# Assignment Prep - K Means

For this part of the assignment, we will use Yahoo finance. Yfinance is the package that will construct our dataset.

- You need to pick 5 stocks (Tickers). Reference - https://stockanalysis.com/stocks/

- In the 2nd cell, you will need to replace the text "YOUR TICKERS GO HERE" with comma separated Tickers i.e. ["AAPL","MSFT","SPY","KO","AMZN"].

- Do not use the same stocks outlined in the above example.

- The 1st cell contains installation commands for specific package versions.

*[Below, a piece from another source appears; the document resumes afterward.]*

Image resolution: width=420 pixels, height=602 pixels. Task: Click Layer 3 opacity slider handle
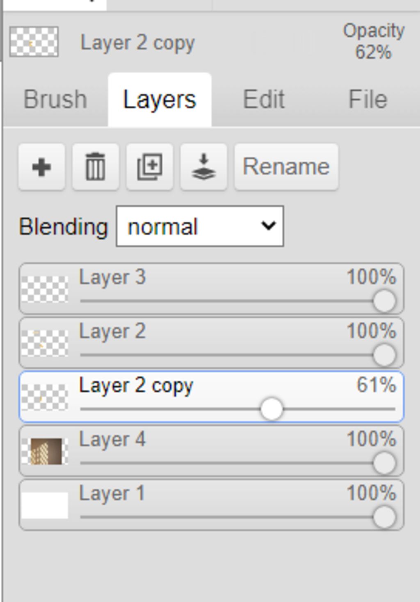coord(384,301)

Do not change them else the dataset generation code will not work.

- Once you enter your tickers, run the cell, in the folders tab in the left side of your colab screen, you will be able to see the .csv files.

In [None]:
!pip install yfinance==0.1.62
!pip install pandas==1.3.5

In [None]:
from pandas_datareader import data as web
import os
import pandas as pd
import yfinance as yf

def get_stock(ticker, start_date, end_date):
    try:
        df = yf.download(ticker, start=start_date, end=end_date)
        df['Ticker'] = ticker
        df['Return'] = df['Adj Close'].pct_change()
        df['Return'].fillna(0, inplace = True)
        df['Date'] = df.index
        df['Date'] = pd.to_datetime(df['Date'])
        df['Month'] = df['Date'].dt.month
        df['Year'] = df['Date'].dt.year
        df['Day'] = df['Date'].dt.day
        for col in ['Open', 'High', 'Low', 'Close', 'Adj Close']:
            df[col] = df[col].round(2)
        df['Weekday'] = df['Date'].dt.day_name()
        df['Week_Number'] = df['Date'].dt.strftime('%U')
        df['Year_Week'] = df['Date'].dt.strftime('%Y-%U')
        col_list = ['Ticker','Date', 'Year', 'Month', 'Day', 'Weekday',
                    'Week_Number', 'Year_Week', 'Open',
                    'High', 'Low', 'Close', 'Volume', 'Adj Close',
                    'Return']
        df = df[col_list]
        return df
    except Exception as error:
        print(error)
        return None

ticker=["YOUR TICKERS GO HERE"] # ["AAPL","MSFT","SPY","KO","AMZN"]
for stock in ticker:
    try:
        input_dir = os.getcwd()
        output_file = os.path.join(input_dir, stock + '.csv')
        df = get_stock(stock, start_date='2022-01-01', end_date='2022-12-31')
        df.to_csv(output_file, index=False)
        print('wrote ' + str(len(df)) + ' lines to file: ' + output_file)
    except Exception as e:
        print(e)
        print('Failed to fetch data for', stock)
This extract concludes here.